● Exercise description
Show every line of the data below that includes the word "Confirm".
_ _ _ _ _ _ _
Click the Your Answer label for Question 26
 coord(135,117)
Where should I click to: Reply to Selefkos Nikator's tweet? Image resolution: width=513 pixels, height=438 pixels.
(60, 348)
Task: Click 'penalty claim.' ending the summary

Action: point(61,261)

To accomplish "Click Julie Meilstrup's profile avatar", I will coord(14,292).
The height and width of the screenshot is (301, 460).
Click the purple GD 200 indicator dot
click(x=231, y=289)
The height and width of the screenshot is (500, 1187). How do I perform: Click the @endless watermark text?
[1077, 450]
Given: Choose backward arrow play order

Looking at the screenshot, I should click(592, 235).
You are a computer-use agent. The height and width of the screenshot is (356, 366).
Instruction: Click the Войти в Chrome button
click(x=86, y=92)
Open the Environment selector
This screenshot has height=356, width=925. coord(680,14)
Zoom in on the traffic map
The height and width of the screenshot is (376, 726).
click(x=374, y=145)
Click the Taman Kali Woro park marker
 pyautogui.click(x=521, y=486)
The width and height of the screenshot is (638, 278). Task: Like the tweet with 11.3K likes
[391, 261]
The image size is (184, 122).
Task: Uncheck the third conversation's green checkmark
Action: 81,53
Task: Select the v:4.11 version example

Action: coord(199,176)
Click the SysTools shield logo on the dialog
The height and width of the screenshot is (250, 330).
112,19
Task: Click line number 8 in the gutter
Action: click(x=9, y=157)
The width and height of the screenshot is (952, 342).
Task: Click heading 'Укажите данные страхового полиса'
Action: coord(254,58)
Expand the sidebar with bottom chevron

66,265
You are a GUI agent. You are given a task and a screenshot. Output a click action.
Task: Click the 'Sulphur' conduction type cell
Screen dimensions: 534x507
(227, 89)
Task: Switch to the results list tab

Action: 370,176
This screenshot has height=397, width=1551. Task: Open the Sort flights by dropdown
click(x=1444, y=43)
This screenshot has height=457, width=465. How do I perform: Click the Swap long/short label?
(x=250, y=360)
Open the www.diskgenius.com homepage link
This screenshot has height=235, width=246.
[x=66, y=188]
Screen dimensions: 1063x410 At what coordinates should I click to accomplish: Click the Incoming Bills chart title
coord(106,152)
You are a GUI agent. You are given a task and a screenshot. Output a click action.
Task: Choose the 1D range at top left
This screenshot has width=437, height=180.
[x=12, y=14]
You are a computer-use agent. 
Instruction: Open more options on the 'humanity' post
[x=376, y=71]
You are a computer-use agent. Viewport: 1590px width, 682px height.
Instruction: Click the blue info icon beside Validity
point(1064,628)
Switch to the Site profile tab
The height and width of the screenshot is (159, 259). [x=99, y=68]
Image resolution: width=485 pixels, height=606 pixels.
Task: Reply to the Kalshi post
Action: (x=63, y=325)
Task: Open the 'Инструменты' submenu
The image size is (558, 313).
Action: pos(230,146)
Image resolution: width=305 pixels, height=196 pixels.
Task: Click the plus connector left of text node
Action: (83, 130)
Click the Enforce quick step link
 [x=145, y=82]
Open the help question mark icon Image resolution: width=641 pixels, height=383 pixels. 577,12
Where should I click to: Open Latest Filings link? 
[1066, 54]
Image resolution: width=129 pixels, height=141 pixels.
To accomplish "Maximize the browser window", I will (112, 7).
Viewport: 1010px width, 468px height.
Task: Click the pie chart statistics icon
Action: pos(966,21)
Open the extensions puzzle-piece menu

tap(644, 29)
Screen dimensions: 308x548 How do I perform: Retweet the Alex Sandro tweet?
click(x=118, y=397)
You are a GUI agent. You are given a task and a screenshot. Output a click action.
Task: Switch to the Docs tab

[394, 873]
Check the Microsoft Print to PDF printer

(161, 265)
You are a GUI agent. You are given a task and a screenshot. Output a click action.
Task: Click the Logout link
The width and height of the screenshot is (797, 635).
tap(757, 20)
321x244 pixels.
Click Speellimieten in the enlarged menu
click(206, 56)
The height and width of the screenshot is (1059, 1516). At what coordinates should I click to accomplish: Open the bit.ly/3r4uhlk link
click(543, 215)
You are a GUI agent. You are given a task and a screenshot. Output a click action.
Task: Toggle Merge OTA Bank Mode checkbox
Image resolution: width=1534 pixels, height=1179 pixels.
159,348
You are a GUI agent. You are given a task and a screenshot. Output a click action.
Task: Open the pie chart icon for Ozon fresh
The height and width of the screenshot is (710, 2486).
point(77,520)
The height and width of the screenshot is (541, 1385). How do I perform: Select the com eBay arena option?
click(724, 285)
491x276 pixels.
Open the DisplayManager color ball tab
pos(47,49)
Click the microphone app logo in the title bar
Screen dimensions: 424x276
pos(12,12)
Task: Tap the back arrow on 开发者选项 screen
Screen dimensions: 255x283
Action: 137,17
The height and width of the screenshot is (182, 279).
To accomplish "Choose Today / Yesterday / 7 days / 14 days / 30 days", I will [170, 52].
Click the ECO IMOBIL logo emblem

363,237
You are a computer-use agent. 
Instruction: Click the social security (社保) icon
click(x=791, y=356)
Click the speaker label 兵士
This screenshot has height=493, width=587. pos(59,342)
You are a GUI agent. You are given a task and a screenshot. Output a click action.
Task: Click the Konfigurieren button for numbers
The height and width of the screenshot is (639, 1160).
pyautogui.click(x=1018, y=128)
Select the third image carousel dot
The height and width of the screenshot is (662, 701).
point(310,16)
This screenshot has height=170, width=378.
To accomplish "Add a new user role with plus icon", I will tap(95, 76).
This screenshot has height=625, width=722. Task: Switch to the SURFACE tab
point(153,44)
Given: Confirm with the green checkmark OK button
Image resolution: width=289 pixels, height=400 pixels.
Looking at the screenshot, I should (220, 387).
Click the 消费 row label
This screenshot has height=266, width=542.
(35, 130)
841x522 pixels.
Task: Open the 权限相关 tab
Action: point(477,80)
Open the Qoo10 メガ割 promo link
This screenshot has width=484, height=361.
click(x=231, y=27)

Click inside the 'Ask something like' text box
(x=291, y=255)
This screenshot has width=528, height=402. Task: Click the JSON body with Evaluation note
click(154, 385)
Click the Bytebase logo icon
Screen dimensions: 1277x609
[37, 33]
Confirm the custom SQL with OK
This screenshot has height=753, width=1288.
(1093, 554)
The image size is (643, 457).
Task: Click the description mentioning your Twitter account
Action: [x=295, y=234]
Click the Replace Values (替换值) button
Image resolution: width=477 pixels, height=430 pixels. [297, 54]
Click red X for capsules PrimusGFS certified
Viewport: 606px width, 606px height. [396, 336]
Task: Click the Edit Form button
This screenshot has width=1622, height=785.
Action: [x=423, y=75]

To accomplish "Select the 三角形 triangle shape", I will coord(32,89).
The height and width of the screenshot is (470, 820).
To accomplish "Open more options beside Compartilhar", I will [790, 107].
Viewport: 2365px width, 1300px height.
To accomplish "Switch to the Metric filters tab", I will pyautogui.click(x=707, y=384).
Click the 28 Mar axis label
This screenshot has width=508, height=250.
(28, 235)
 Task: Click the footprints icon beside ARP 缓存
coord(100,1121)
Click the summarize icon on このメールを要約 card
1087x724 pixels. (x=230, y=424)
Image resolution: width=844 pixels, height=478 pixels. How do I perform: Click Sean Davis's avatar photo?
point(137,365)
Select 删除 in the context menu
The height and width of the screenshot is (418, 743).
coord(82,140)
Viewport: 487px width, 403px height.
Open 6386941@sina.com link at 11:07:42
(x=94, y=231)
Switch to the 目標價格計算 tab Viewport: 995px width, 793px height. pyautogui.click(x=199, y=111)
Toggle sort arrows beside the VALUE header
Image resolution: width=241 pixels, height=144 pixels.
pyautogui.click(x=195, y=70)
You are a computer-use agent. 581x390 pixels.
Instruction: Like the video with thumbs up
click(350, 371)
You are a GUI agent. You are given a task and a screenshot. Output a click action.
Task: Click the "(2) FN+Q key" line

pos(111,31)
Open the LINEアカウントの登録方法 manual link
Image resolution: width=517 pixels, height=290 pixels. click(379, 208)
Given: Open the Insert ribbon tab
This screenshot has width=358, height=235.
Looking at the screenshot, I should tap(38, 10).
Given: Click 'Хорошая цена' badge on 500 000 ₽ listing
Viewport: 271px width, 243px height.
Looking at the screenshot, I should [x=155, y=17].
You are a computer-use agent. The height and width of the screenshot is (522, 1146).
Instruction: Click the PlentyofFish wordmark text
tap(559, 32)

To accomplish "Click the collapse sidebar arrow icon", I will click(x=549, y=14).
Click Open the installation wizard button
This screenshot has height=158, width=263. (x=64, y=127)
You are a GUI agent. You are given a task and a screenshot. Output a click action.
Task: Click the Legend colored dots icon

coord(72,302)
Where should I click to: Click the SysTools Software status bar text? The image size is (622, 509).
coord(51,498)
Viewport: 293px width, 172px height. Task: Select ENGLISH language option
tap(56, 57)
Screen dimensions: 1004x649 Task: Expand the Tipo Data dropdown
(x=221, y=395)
_ _ _ _ _ _ _
● Solution to this task
Given: Confirm with the green checkmark OK button
Confirm the custom SQL with OK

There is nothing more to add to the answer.